In the Jewish High Holidays, the 10 days between Rosh Hashanah (New Year) and Yom Kippur (Day of Atonement) are referred to as the Days of Awe. It is a reflective, introspective, transformative time.

This year during the High Holidays, I glimpsed a connection between the Days of Awe and our aging with intention:

  • Treating oneself with honesty and tenderness
  • A changed rhythm 
  • Self-reflection
  • Life review
  • Being a role model
  • Trust
  • Getting closer to being the person we’d like to be
  • Transformation

Both the Days of Awe and our intentional aging offer these possibilities.

Transformation is all around us at this time of year and at this time of life. On the afternoon of Rosh Hashanah, as I strolled through our gardens, I saw a yellow caterpillar with black stripes eating non-stop on a milkweed plant. This crawling larva is a future Monarch butterfly, a beautiful flying creature. The caterpillar exhausts its own capacity to consume. Its voracious appetite dissipates as a hard shell, a chrysalis, forms around it. The caterpillar tissue melts into a sloppy goo inside the chrysalis. The first phase of transformation — caterpillar soup, no structure, undifferentiated.

Does the caterpillar know what is occurring and what is about to happen? Does it trust? Do we know what is occurring and what is about to happen as we age? 

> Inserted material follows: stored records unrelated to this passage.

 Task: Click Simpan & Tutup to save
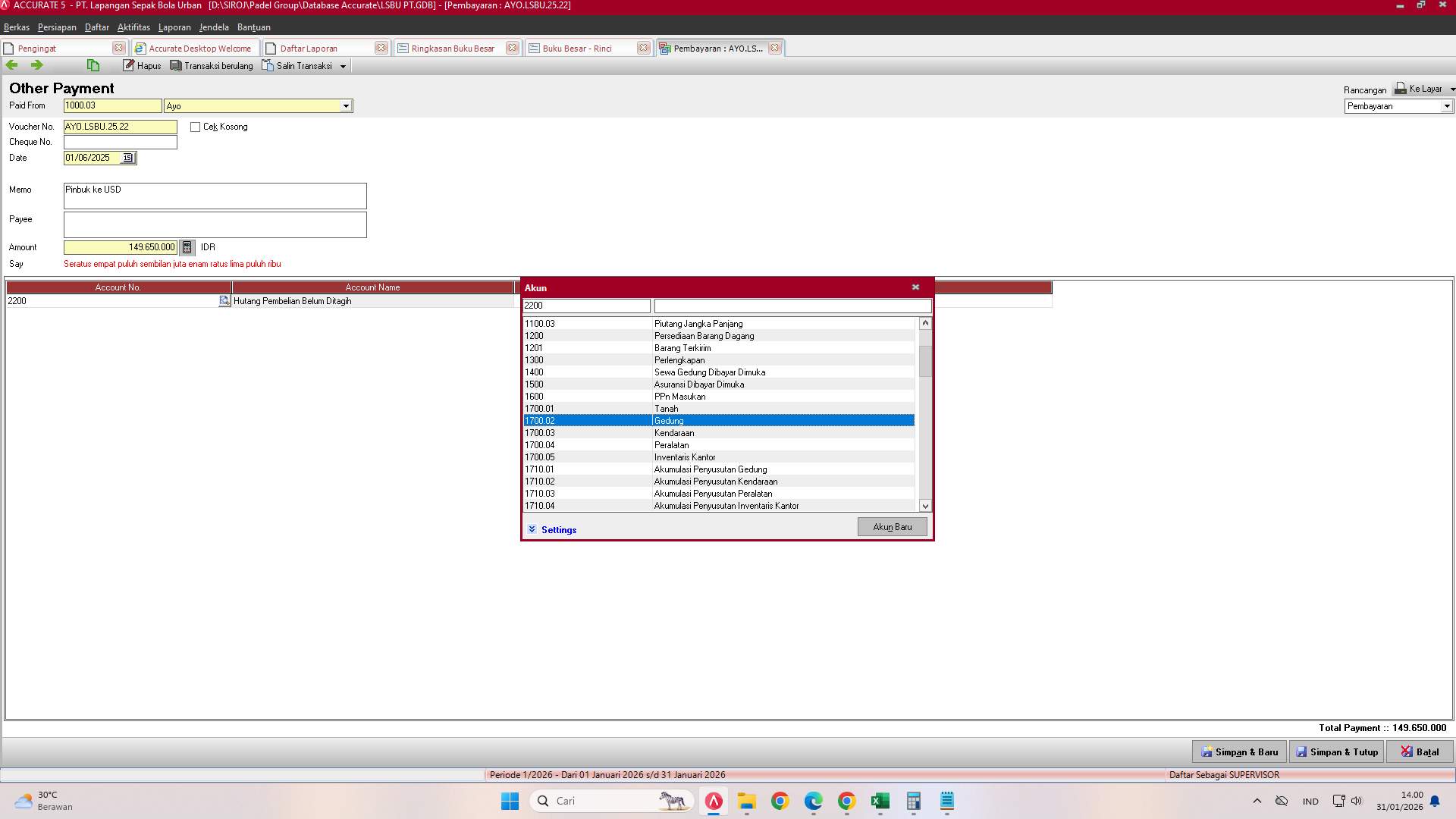[x=1337, y=752]
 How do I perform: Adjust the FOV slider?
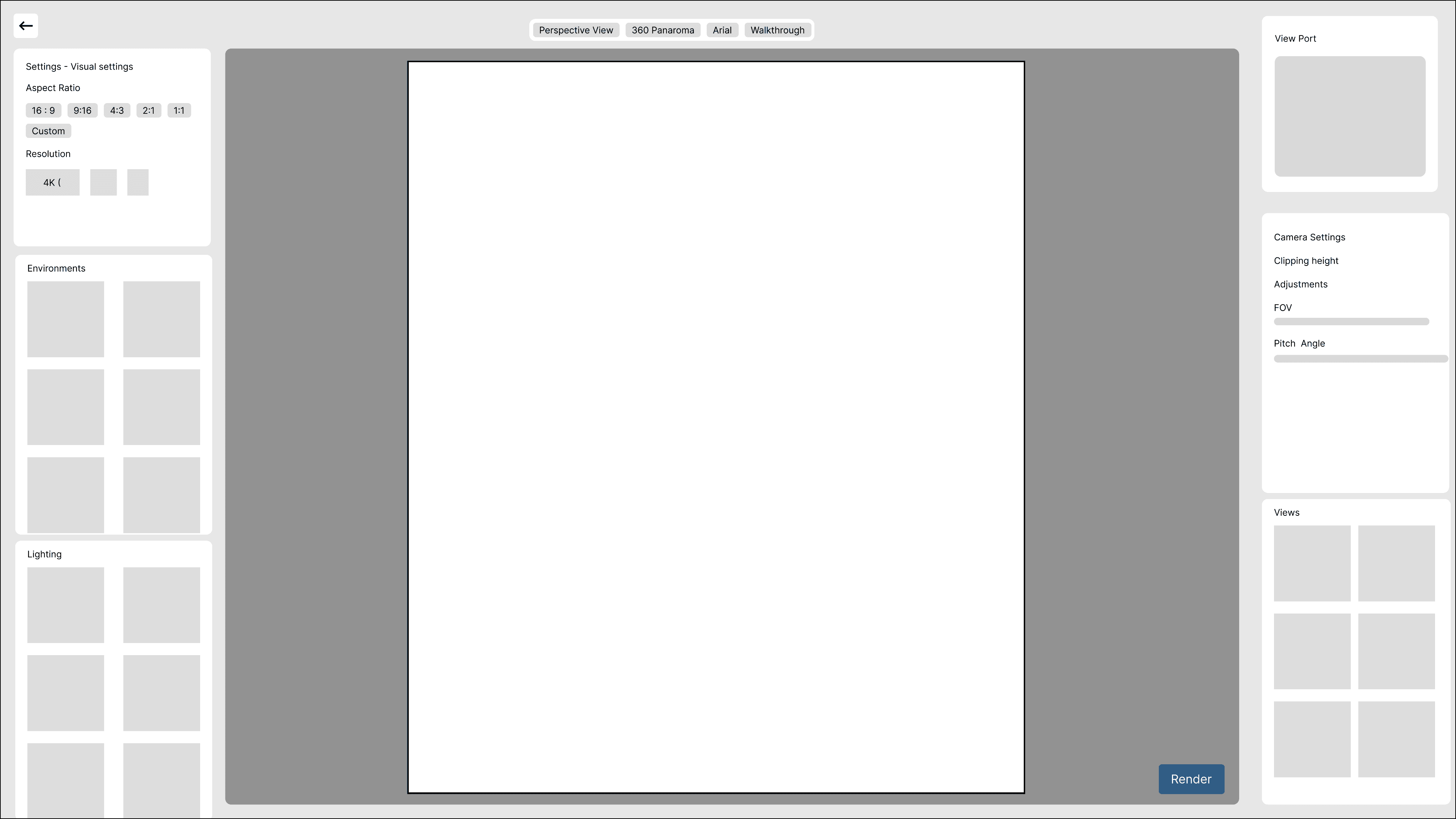(x=1351, y=322)
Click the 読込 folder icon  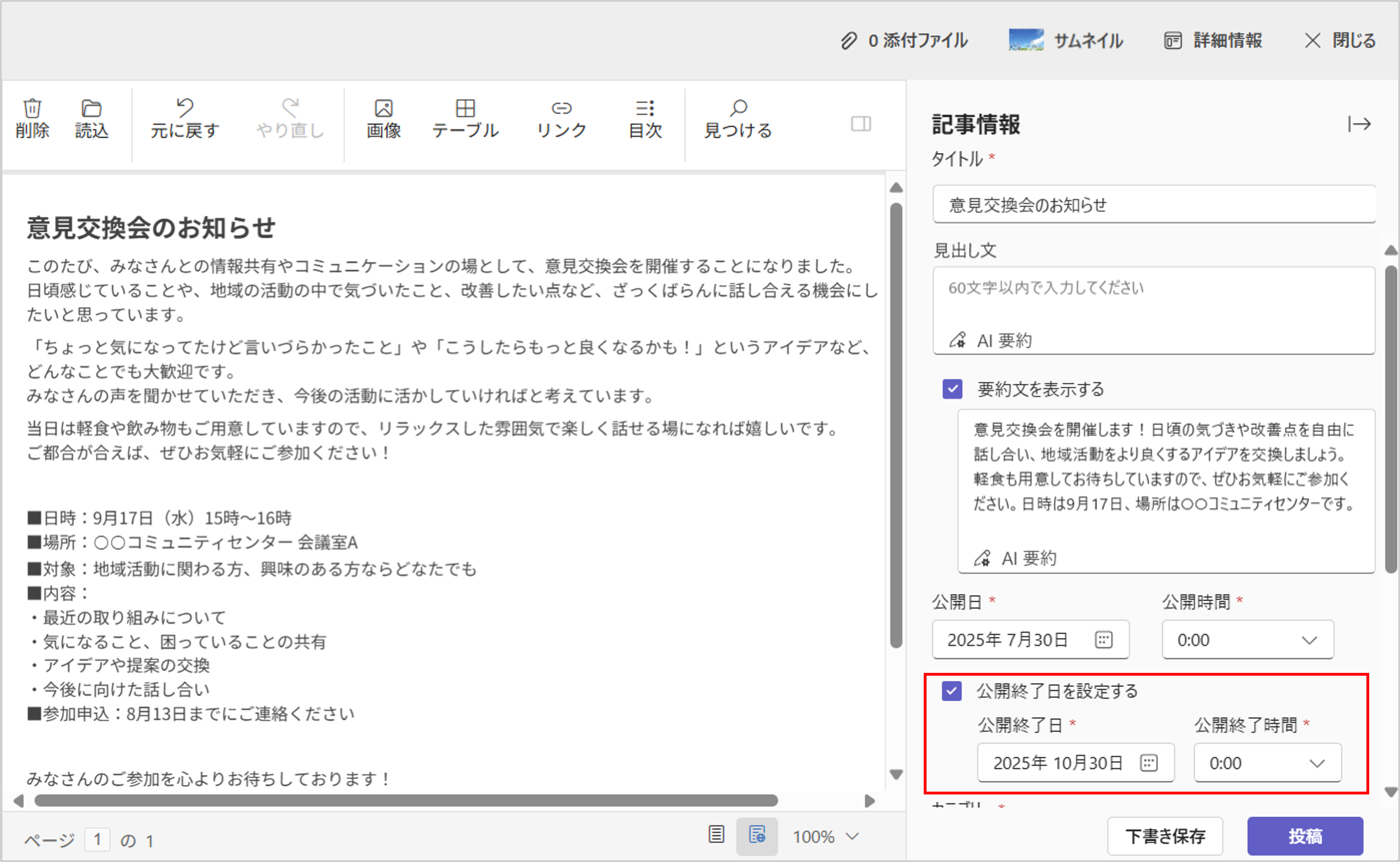pos(91,108)
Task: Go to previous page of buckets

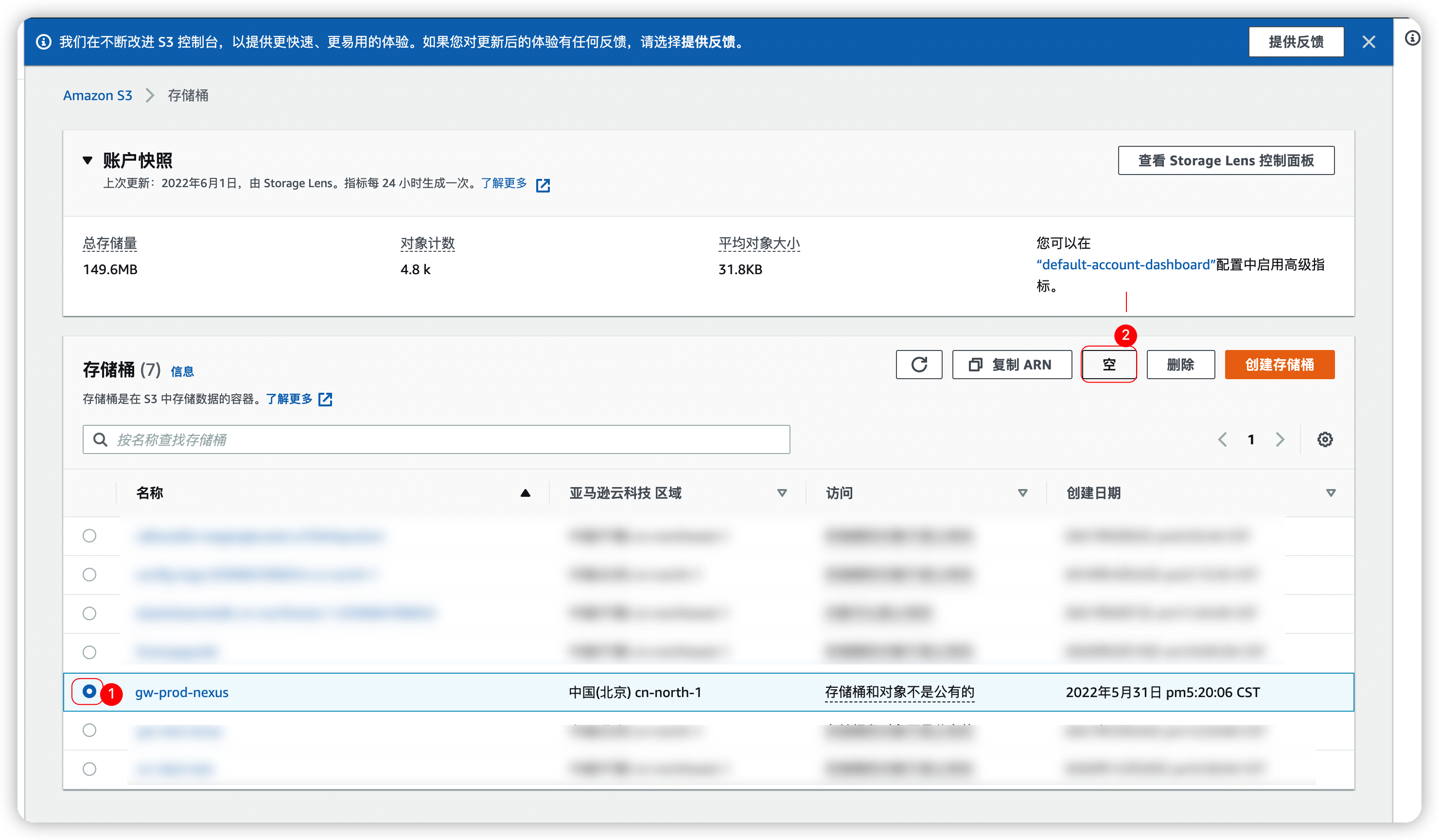Action: coord(1222,439)
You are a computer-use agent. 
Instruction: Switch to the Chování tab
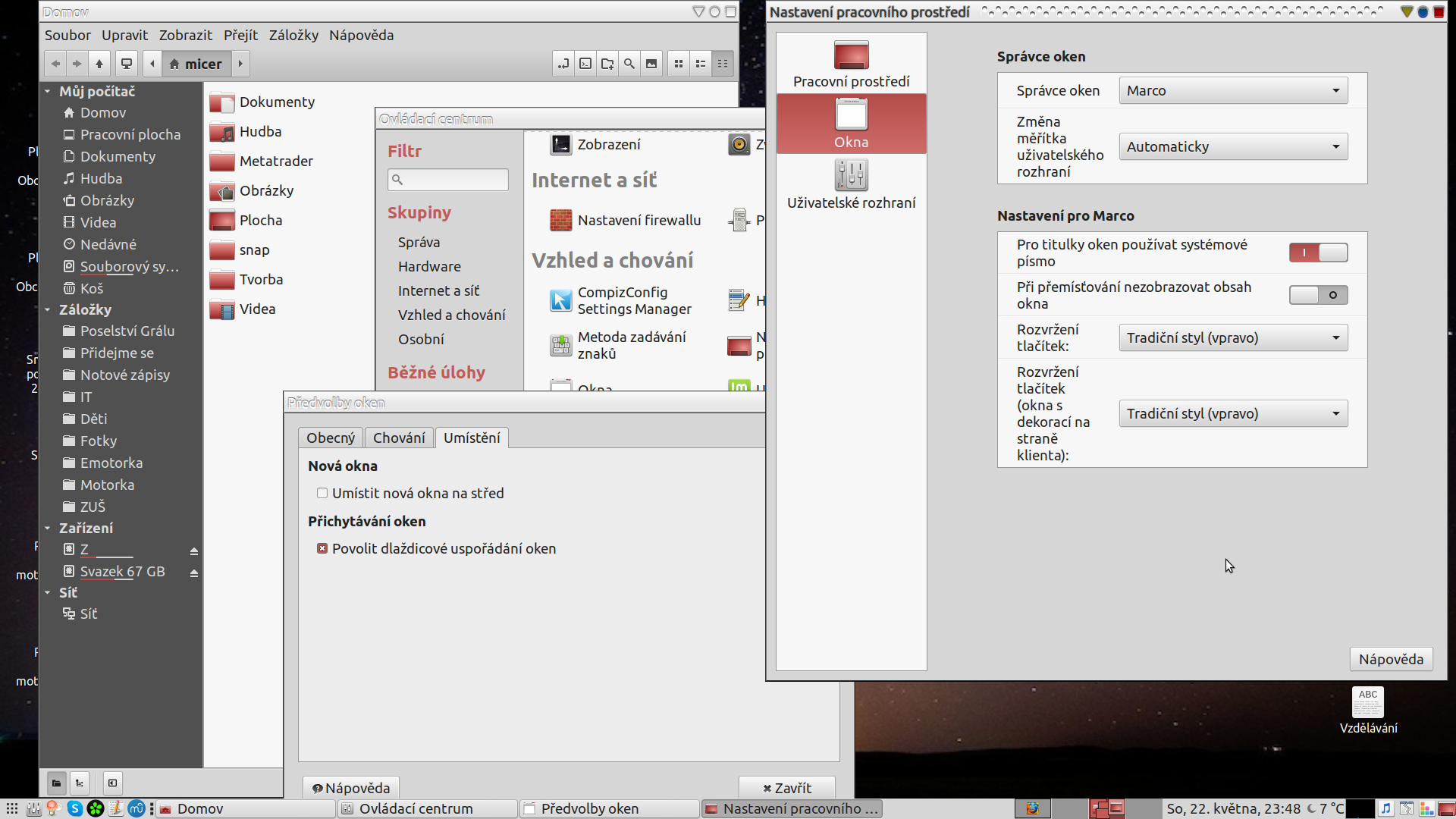pos(399,438)
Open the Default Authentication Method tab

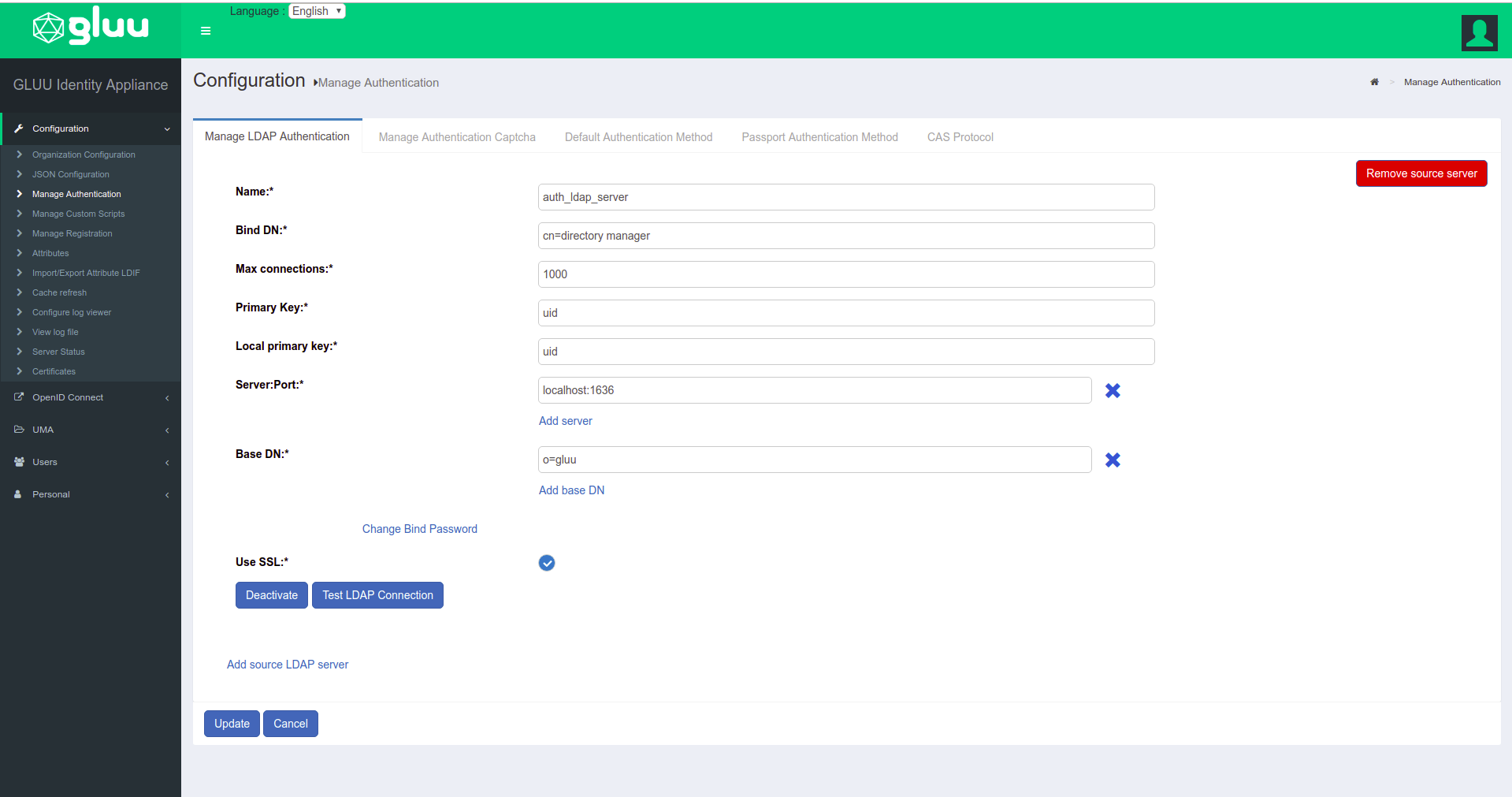tap(638, 136)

Inside the chrysalis in the caterpillar soup, there are imaginal discs that retain the image of what is to come, the image of the Monarch. The unstructured immune system of the caterpillar, now just part of the goo, attacks the discs and breaks them down, but imaginal cells remain. Another part of transformation.

The imaginal cells have an affinity for one another; they find one another in the goo. They come together to form the nervous system of the soon-to-emerge Monarch butterfly. 

Transformed.

It is natural for us to resist painful change as we age. Why do we fear and deny what is inevitable?

Trees are living at a different pace
The beautiful, elegant reach of their limbs
The heights they achieve
The colors, textures
Now, at the age I am 
I can see them growing and moving 
as they appear stationary
Grasping their rhythms helps me understand 
my own rhythms as I age

Marc Blesoff is a former Oak Park village trustee, co-founder of the Windmills softball organization, co-creator of Sunday Night Dinner, a retired criminal defense attorney, and a novice beekeeper. He currently facilitates Conscious Aging Workshops and Wise Aging Workshops in the Chicago area.